# Please...advice needed



## bluemoony (Oct 12, 2011)

I've never posted on a relationship forum before, but my marriage is in trouble.
We've been married 12 years and have three kids. I left work to raise the kids, and am only now starting to earn some money freelancing. My husband and I have had "problems" for the last ten years or so, but we've swept them under the rug. I don't think we can anymore.
Basically, he wants me to participate in his sexual fantasies. I'm no prude (though he'd say I was), but he wants me to have sex with other people, even better if there were several, so he could watch. I've always told him I wouldn't do it, and he usually says he can accept that. But he can't, and I won't. THe last few days have been awful. We've been angry and resentful of one another, mostly because I'm angry at him for being so disappointed in me.
I've mentioned this fantasy to a few of my friends, and they're similarly horrified. But my husband tells me women love this kind of thing, and that there's something wrong with me. He refers to my upbringing and says I'm boring. He's very passive aggressive about it, and doesn't use those words. But yesterday he did...in a letter he wrote and left out for me to read.
Basically i sent him an email and told him I wanted to separate and offered him options (He ignores me or changes the subject every time I try and talk about it). I said we could live together in separate rooms for the kids' sake, or sell the house and separate or he could take an overseas job. I haven't heard back. He's always been the one trying to repair things in the past, and says as long as I have sex and pretend to participate in the fantasy by talking about it during sex, he'll be satisfied. I do that, but he's not.
I'm actually horrifed that I've stuck it out with him as long as I have. He's a pretty good dad, but he's cold and uncommunicative as a husband.
I guess I have two questions: is this level of sexual fantasy "normal"? and how the hell am I going to raise three kids by myself?


----------



## bluemoony (Oct 12, 2011)

2


----------



## Michelle27 (Nov 8, 2010)

Wow...I would be as horrified as you are. And I'm not sure I could stick around with that kind of insistence going on. But...if you think there are other things that make the marriage worth saving, I would suggest seeing a marriage counselor together. I highly doubt a counselor is going to advocate for your husband getting something like that from you if you're not willing. And then you can at least know that you tried if he insists it's something he can't live without. 

I'd be furious too.


----------



## dawgfan (Jul 22, 2011)

Dear bluemoony -

My heart broke for you as I read your post. You need to know that your feelings are absolutely valid.

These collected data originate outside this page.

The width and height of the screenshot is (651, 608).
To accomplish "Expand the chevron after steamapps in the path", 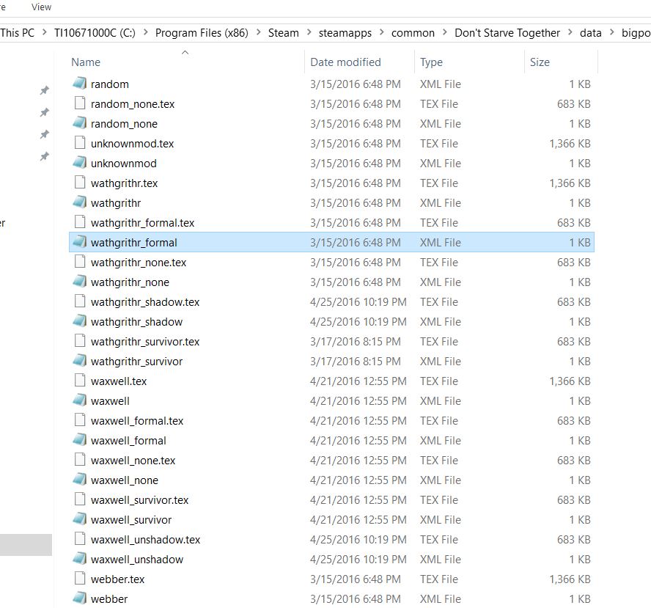I will click(x=382, y=33).
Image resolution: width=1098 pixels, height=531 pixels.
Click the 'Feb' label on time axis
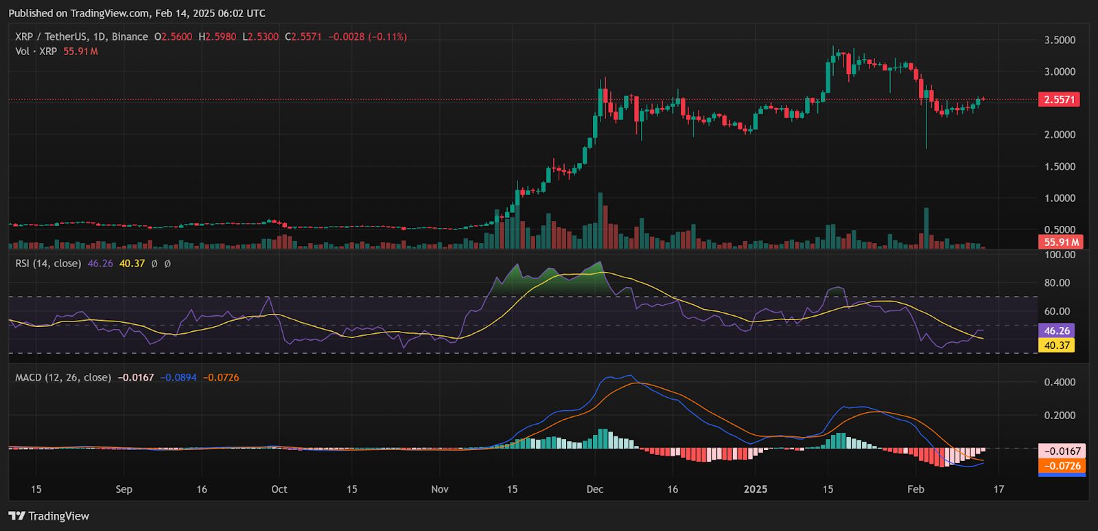click(915, 489)
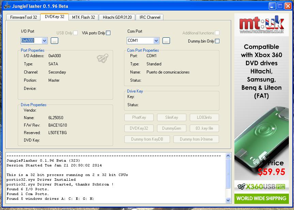The width and height of the screenshot is (294, 210).
Task: Click the PhatKey button
Action: click(139, 117)
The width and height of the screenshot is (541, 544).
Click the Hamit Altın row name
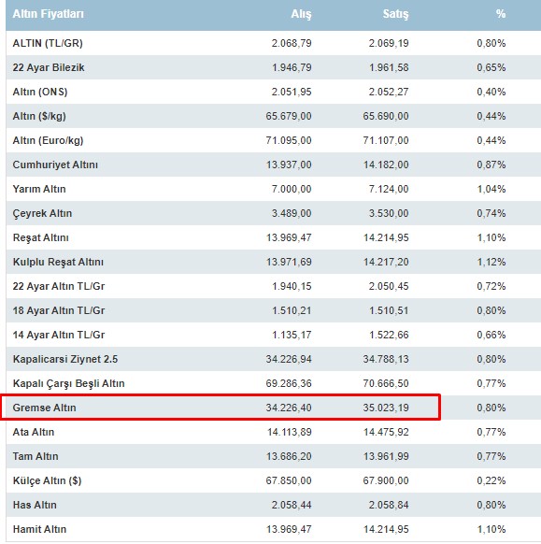39,529
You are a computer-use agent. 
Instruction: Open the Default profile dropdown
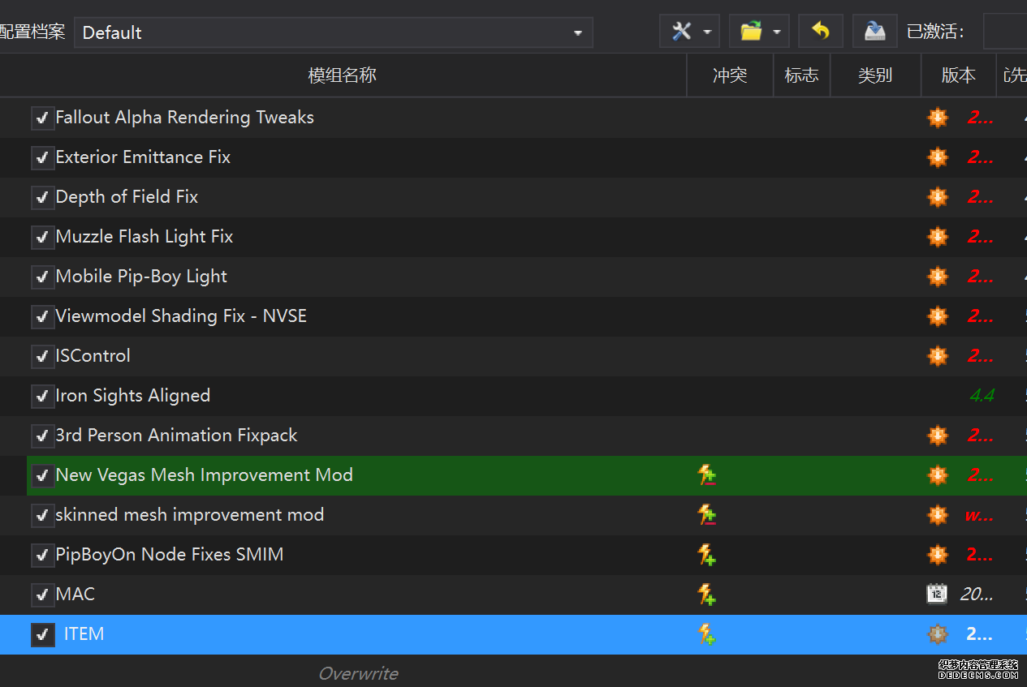click(x=333, y=32)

The sexual relationship in a marriage is a precious, sacred thing that's meant to be for the two of you _exclusively_. It has the power to bond you as a couple - or tear you apart, as you're experiencing right now. Even the suggestion that you introduce other people - through fantasy or actual deed - violates your marriage in the most vulnerable place. You are absolutely right to say no.

I don't know if you believe in God, but I found some advice on a Christian forum on a question that's similar to yours. It mentions some resources and counseling options that could be very helpful to you. Whatever you do, keep getting support from caring, trustworthy friends who will back you up. This is _not_ a matter of you being unreasonable.

Take good care, OK? Stay strong, and know there's someone out here praying for you.


----------